▸ Direction 1: Copy the passage of the Google Analytics guide from "This is an excerpt" to "your site's performance." word for word.

▸ Text section:
A beginner's guide to Google Analytics

18 Apr 2017

Posted by Nicky Hughes

This is an excerpt from an article by Onespacemedia in The Guardian Small Business Network. 

Understanding how people find your website, how they use it and how long they stay is vital to managing your site's performance.

Analytics tools like Google Analytics give businesses detailed insights into site performance - but it's important to understand the basics.

Understanding SEO

People will arrive on your website from a range of sources, including search engines, social media and other webpages. If your visitor numbers are low, you need to improve your search engine optimisation (SEO). It is believed there are at least 200 criteria considered by Google. These include user experience, back links, signals from social media and regularly updated content. 

Choosing a tool

There are a number of tools available to analyse your web traffic. Some of these are entirely free and others have advanced features that are paid for – so-called freemium models. Google Analytics' (GA) is arguably the most popular analytics tool and the free version is usually sufficient for most small businesses, but it’s easy to overlook some of its many features.

▸ Available records:
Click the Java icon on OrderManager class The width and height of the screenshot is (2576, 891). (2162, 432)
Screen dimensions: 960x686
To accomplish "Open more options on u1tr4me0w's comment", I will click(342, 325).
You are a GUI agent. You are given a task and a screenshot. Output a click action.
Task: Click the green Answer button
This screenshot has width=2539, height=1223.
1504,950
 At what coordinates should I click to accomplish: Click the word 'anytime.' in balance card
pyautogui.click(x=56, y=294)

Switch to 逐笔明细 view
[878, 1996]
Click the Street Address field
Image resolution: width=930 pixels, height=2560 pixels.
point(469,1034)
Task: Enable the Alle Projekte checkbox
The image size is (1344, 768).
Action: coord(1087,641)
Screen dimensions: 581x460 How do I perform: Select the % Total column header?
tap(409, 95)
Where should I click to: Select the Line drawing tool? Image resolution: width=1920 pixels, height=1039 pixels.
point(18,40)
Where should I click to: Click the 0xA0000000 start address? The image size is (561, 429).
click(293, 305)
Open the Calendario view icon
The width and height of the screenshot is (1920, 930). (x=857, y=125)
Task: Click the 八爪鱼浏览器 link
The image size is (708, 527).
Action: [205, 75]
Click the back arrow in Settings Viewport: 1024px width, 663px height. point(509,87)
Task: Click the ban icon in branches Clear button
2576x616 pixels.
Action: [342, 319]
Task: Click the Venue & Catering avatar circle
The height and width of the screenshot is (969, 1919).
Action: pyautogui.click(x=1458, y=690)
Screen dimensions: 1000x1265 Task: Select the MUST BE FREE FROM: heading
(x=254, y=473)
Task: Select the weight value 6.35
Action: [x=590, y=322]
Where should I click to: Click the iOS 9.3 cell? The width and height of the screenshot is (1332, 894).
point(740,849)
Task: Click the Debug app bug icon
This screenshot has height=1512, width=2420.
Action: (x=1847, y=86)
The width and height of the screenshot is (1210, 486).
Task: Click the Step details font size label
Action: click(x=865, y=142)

▸ Direction 2: Arrange the entries from the line with "Where should I click to: Select" to the last line of the entries as a Markdown table with the columns Row and Line, giving each line a row number and skipping blank lines.

▸ Correct output 1:
This is an excerpt from an article by Onespacemedia in The Guardian Small Business Network. 

Understanding how people find your website, how they use it and how long they stay is vital to managing your site's performance.

▸ Correct output 2:
| Row | Line |
|---|---|
| 1 | Where should I click to: Select the Line drawing tool? Image resolution: width=1920 pixels, height=1039 pixels. |
| 2 | point(18,40) |
| 3 | Where should I click to: Click the 0xA0000000 start address? The image size is (561, 429). |
| 4 | click(293, 305) |
| 5 | Open the Calendario view icon |
| 6 | The width and height of the screenshot is (1920, 930). (x=857, y=125) |
| 7 | Task: Click the 八爪鱼浏览器 link |
| 8 | The image size is (708, 527). |
| 9 | Action: [205, 75] |
| 10 | Click the back arrow in Settings Viewport: 1024px width, 663px height. point(509,87) |
| 11 | Task: Click the ban icon in branches Clear button |
| 12 | 2576x616 pixels. |
| 13 | Action: [342, 319] |
| 14 | Task: Click the Venue & Catering avatar circle |
| 15 | The height and width of the screenshot is (969, 1919). |
| 16 | Action: pyautogui.click(x=1458, y=690) |
| 17 | Screen dimensions: 1000x1265 Task: Select the MUST BE FREE FROM: heading |
| 18 | (x=254, y=473) |
| 19 | Task: Select the weight value 6.35 |
| 20 | Action: [x=590, y=322] |
| 21 | Where should I click to: Click the iOS 9.3 cell? The width and height of the screenshot is (1332, 894). |
| 22 | point(740,849) |
| 23 | Task: Click the Debug app bug icon |
| 24 | This screenshot has height=1512, width=2420. |
| 25 | Action: (x=1847, y=86) |
| 26 | The width and height of the screenshot is (1210, 486). |
| 27 | Task: Click the Step details font size label |
| 28 | Action: click(x=865, y=142) |